DOCUMENT TEXT
Easy to learn, hard to master – Wreckateer may on first glances look like a fun family oriented game, but appearances can be deceptive. Certainly it’s good clean fun and easy enough to just fire shots at the castle and watch the resulting mess, but as the game progresses, the difficulty ramps up and you really need to put your thinking cap on to keep scoring a bronze let alone the coveted gold. As well as learning to control the speed and angle of your shots to you’ll need to try collecting the point bonus targets to continue racking up the score. Gaining awards for your flair will also be of benefit, such as Long Shot, Bank Shot or Daredevil. The more awards and tricks you earn the better your final score. It’s a rewarding and addictive game mechanic that will keep you playing long after the already expansive solo campaign.

PROBLEM 1
Transcribe the part of the Wreckateer review that opens with the words containing "Easy to learn, hard" and closes with "expansive solo campaign.".
PROBLEM 2
For each statement, decide whether the Wreckateer review agrees, answering yes or no and quoting the deciding words: (a) The difficulty increases as the game goes on. (b) Earning awards such as Long Shot lowers the final score. (c) The solo campaign is short.
The records were gathered from a separate source.

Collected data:

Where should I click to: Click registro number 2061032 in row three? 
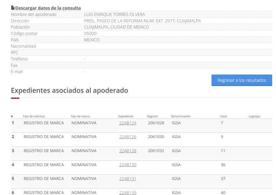(x=156, y=151)
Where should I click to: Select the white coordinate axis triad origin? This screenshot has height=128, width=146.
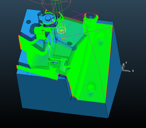pyautogui.click(x=123, y=70)
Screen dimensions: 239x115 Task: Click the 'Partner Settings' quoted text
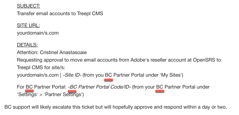coord(63,95)
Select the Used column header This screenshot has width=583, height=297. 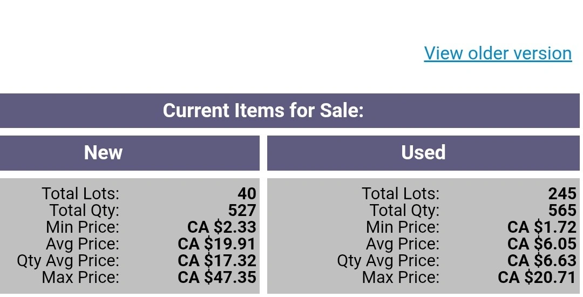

WRITTEN SOLUTION 1
Easy to learn, hard to master – Wreckateer may on first glances look like a fun family oriented game, but appearances can be deceptive. Certainly it’s good clean fun and easy enough to just fire shots at the castle and watch the resulting mess, but as the game progresses, the difficulty ramps up and you really need to put your thinking cap on to keep scoring a bronze let alone the coveted gold. As well as learning to control the speed and angle of your shots to you’ll need to try collecting the point bonus targets to continue racking up the score. Gaining awards for your flair will also be of benefit, such as Long Shot, Bank Shot or Daredevil. The more awards and tricks you earn the better your final score. It’s a rewarding and addictive game mechanic that will keep you playing long after the already expansive solo campaign.

WRITTEN SOLUTION 2
(a) Yes: "as the game progresses, the difficulty ramps up"
(b) No: "The more awards and tricks you earn the better your final score."
(c) No: "long after the already expansive solo campaign"